Among those unimpressed by Bansal’s remarks was Simon McCoy, a GB News presenter, who asked “What is it about people in California?” noting that everyone around the world calls it curry, even in India.
On social media, some asked “What’s next?” questioning whether people could still say fish and chips as it encompasses a range of recipes. “FFS we better not use the term ‘roast dinner’ then as a generic term in case anyone is offended that it’s not chicken, beef, lamb etc.,” another jibed.
One person described their meal from the weekend, noting that it was a spiced chicken dish with short rice grains and unleavened bread. “If only there was an easier description for my meal,” he joked.
Others questioned whether anyone actually thinks of colonialism when they order a curry, and one person said surely it would be easier to just cancel “clowns like Chaheti Bansal” instead of the name for saucy Indian dishes.
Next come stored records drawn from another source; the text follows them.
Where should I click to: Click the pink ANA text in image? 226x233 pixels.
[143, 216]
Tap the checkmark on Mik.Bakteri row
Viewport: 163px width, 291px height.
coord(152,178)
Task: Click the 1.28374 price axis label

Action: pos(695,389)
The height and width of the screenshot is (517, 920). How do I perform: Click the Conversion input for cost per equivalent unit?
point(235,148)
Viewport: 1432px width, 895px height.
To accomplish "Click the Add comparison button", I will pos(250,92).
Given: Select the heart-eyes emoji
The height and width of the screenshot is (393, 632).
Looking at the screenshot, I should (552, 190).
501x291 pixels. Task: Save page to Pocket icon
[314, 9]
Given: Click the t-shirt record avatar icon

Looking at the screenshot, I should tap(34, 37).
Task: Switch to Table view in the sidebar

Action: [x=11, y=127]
“This woke madness is just getting plain ridiculous,” another said, while others wondered what was going through the vlogger’s head when she decided to tell people to cancel “curry.”
One person said that curry was the perfect word as the dish is 100% British. “There are ‘Indian’ styles of cooking which ONLY exist and were developed – by South Asians – in the UK,” he noted, referring to dishes such as the Tikka Masala, Vindaloo, Madras and Bhuna, all of which are believed to have been created in British curry houses.
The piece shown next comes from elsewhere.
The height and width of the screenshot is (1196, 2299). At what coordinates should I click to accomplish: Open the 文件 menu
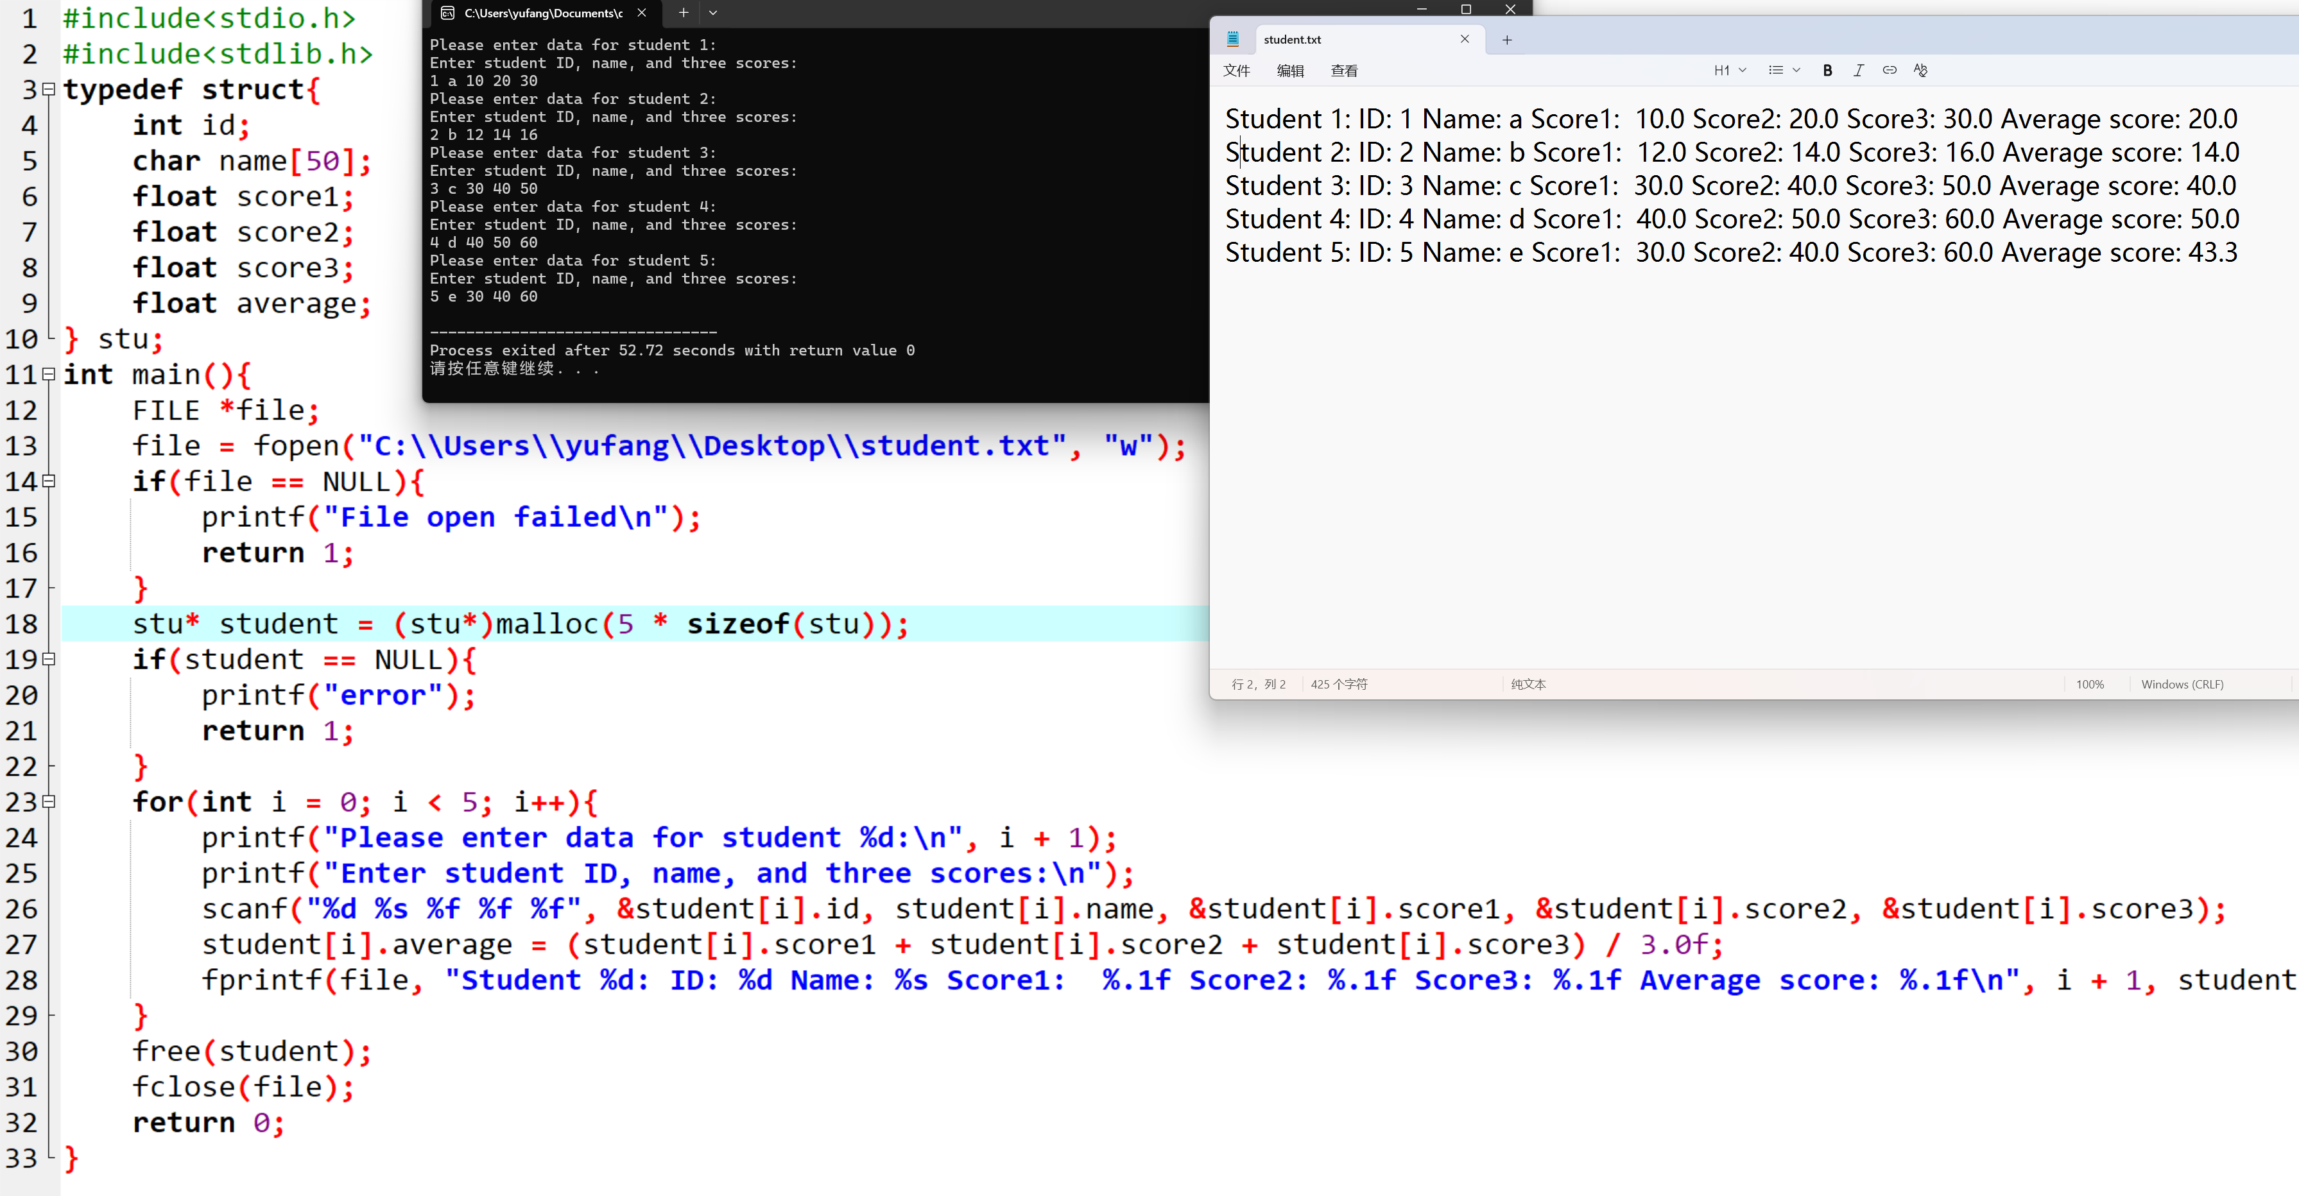pos(1236,71)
Bansal also claimed that the word curry does not exist in any South Asian language. However, this was widely disputed on Twitter, with many attributing the origin to the Tamil word “kari,” while one said that “‘Turry’ in Punjabi means gravy & curry obviously evolved from this word. Nothing racist in evolving words!”
Several historians have also noted the word “kari” as being the origin of the word curry. It can be used to mean both “blackened” and “side dish.”